Learned Indices and Software 2.0
ML Research
Last week’s newsletter talked a lot about transformer explainability. This week, we have a new interesting paper that builds on top of LRP(Layer-wise Relevance Propagation) and its code is freely available. It results better results than LRP and the object highlights in terms of attention looks much more focused after tuning the parameters. Apart from its usefulness in terms of explainability, this approach would be also useful for image segmentation/detection along with the classification tasks.
I recently came across this paper on learned indices and how they are superior in terms of efficiency comparing to “traditional indices”. Its code is also available. Instead of building data structures prior to problem/data, one can learn what these data structures would look like after it sees the problem/data. I would love to see more applications in this area as we will see a large improvements in “Software 2.0” domain.
There are multiple reasons why there is a large gap:
Solutions to data problems should be according to the data distribution. However, most of the traditional software does not take into account of this simple premise. Even so, we do not have a single database that changes according to the data it stores.
The systems are not flexible and adaptable enough. As you see different types of customer behavior over time, the system itself does not change/adapt based on the behavior. One simple example is that, if you have a system for read path optimized(database lookups), when behavior changes and writes become higher in terms of percentage, the overall efficiency of the system decreases. However, since the system is built on this pre-conceived notion, it will not adapt and creates inefficiency.
Articles
Matthias Bal wrote about how attention mechanism can be considered as an implicit mixture of energy models. He motivates RBM(Restricted Boltzman Machines) and Hopfield networks to give an introduction how energy models are developed and concluding how one can use these to develop different types of attention mechanism. This reminded me this paper and there was this nice blog post.
TheGradient wrote a length post on Bert and Lottery ticket hypothesis. For BERT who do not know, this is a good introduction. A good introduction of Lottery Ticket Hypothesis is here. The post is mainly outlining the paper where it concludes that the hypothesis holds true for BERT. It further talks about magnitude based pruning to prove that indeed some good subnetworks exist and even after pruning, these subnetworks can reach the neural network’s full potential(if it is not pruned at all). However, for structured pruning, the hypothesis does not hold true as the impact even after retraining/tuning is not recoverable.

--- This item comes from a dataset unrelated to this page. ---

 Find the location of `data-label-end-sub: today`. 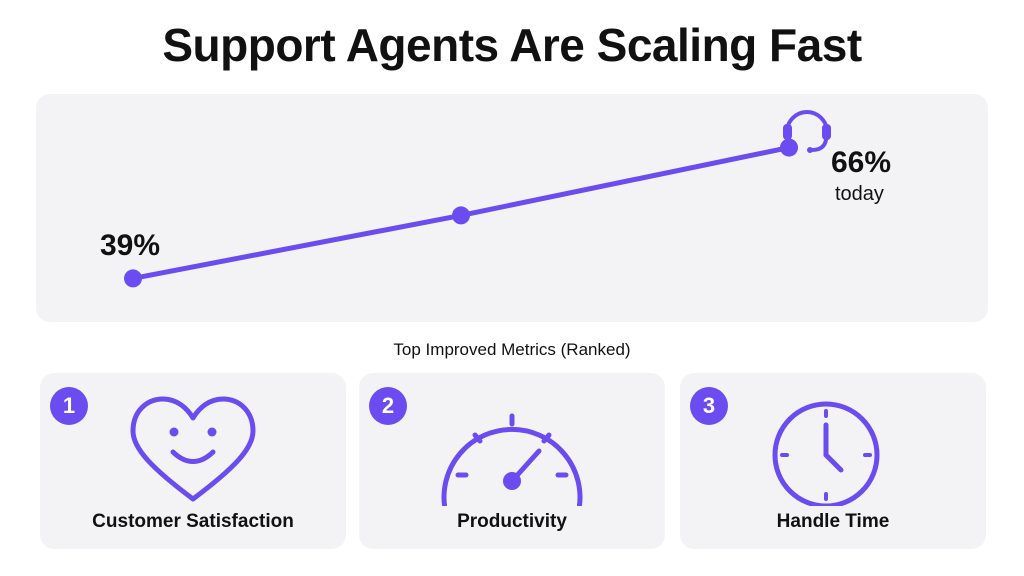

data-label-end-sub: today is located at coordinates (860, 194).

Recently, there was a paper that shows large models can “memorize” certain information in the dataset that it has trained on. This is problematic as this memorized information can be extracted/exploited if the training dataset is not clearly anonymized. BAIR writes a follow-up article on this paper.

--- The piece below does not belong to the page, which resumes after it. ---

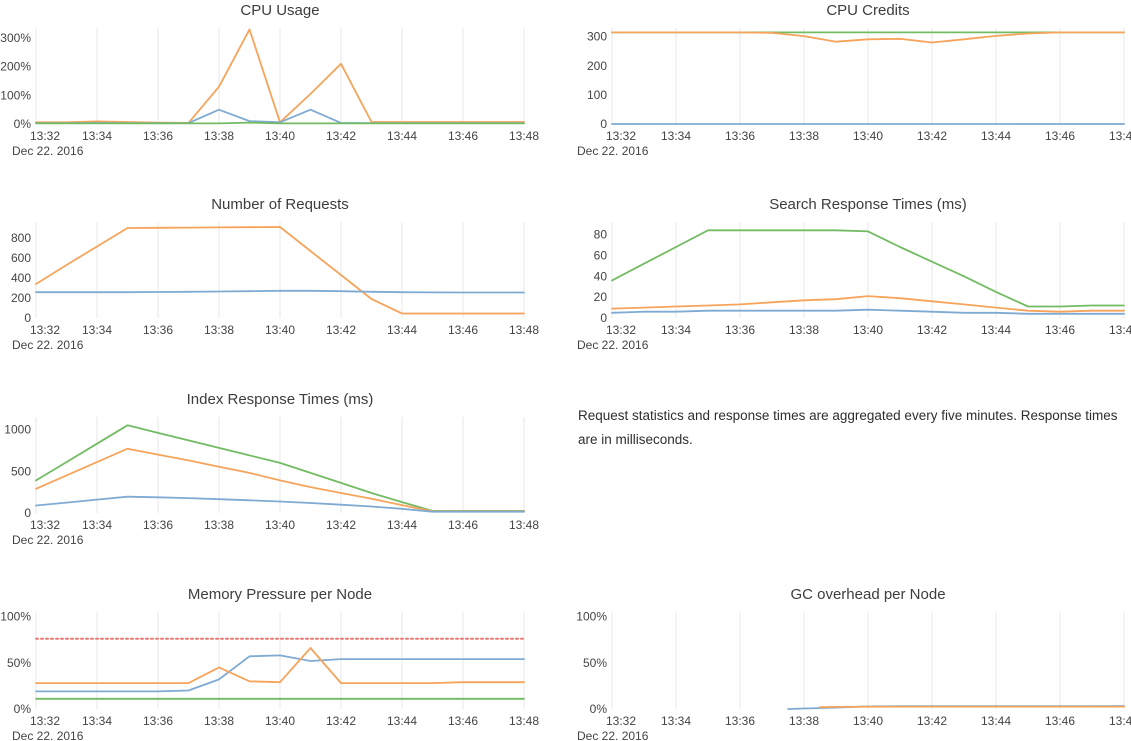 The height and width of the screenshot is (741, 1131). I want to click on chart-title-gc-overhead: GC overhead per Node, so click(868, 594).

If you want to find out how PyTorch JIT works, I recently came across these two excellent blog posts: 1, 2. Both of the blog posts are going in deep PyTorch JIT internals and gives a very good overview of how it works. If you are trying to product ionize PyTorch models, it might be very useful to understand how JIT works.
OpenAI published very interesting blog post this week where they trained GPT-3 like model for image generation. This builds on top of their previous work. Main premise of the model is to give free form text speech for the image that you want and the model outputs an image. Generation of images yields of very interesting and plausible results even for texts that does not sound “realistic”. They also published another blog post for their CLIP where they use CLIP mechanism to rank the images for Dall-E. CLIP is itself very interesting where it uses zero-shot learning similar to this paper to predict text on the images that the model has not seen previously. The model is also available in here.
Both generative models and zero-shot models are very interesting from search perspective. This not only makes the discovery of various images, but also actually “searches” among a number of good possible candidates. I especially likes even it can bring a number of good results for search queries like “an illustration of a baby daikon radish in a tutu walking a dog”.
For general search engines, instead of finding the exact document, what if the search engine itself generates the document and then brings to you?
For recommendation engines, rather than limiting on the entities that you have, e.g. if you have multiple videos for a topic, why not combine/mix them together to present this to the user if you do not have exactly the video that they are looking for?
Libraries
Dalex is a new explainability/interpretability library written in Python. It has a pretty good “fairness” module for responsible use cases as well.
Datasette is a library for publishing/consuming data easily.
Maia Chess is a chess bot that you can play with(pretty strong). Code is available.
Optuna supports a variety of libraries out of the box for hyper parameter optimization. I suggest checking out PyTorch example if you want to get your hands dirty.
Deformable DETR is an excellent end to end object detector. If you
Notebooks
Reformer notebook is great if you want to train a reformer in PyTorch.
Residual Networks notebook is excellent if you want to understand how residual networks can be implemented in Python.